After reading the data below, copy out every line that contains the word "Viewport".

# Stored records

Start of Block

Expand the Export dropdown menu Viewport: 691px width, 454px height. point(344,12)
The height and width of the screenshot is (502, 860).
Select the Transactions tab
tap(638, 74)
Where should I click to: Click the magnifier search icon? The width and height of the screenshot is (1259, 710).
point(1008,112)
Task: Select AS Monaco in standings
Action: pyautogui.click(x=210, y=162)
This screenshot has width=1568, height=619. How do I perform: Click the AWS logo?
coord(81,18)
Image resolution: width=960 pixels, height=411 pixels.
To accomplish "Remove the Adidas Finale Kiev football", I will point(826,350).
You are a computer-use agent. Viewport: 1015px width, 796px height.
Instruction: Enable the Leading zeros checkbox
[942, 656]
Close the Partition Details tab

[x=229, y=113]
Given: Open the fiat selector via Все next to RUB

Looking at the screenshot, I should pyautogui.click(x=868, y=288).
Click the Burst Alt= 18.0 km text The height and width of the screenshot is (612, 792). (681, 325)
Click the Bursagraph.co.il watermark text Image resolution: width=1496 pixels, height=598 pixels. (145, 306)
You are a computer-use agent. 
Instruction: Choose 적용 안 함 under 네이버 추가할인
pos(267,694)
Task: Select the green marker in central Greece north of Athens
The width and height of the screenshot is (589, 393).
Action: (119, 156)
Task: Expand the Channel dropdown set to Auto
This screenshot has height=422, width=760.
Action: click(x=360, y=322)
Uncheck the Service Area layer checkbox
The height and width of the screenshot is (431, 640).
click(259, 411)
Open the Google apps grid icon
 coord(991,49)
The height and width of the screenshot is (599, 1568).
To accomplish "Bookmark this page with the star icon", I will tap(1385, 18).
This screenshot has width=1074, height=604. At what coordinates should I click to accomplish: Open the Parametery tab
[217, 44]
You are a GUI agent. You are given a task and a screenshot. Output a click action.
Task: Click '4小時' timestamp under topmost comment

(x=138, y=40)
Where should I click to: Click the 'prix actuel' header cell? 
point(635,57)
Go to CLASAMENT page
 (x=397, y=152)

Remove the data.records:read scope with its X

End of Block

# RESPONSE AREA
Expand the Export dropdown menu Viewport: 691px width, 454px height. point(344,12)
You are a computer-use agent. Viewport: 1015px width, 796px height.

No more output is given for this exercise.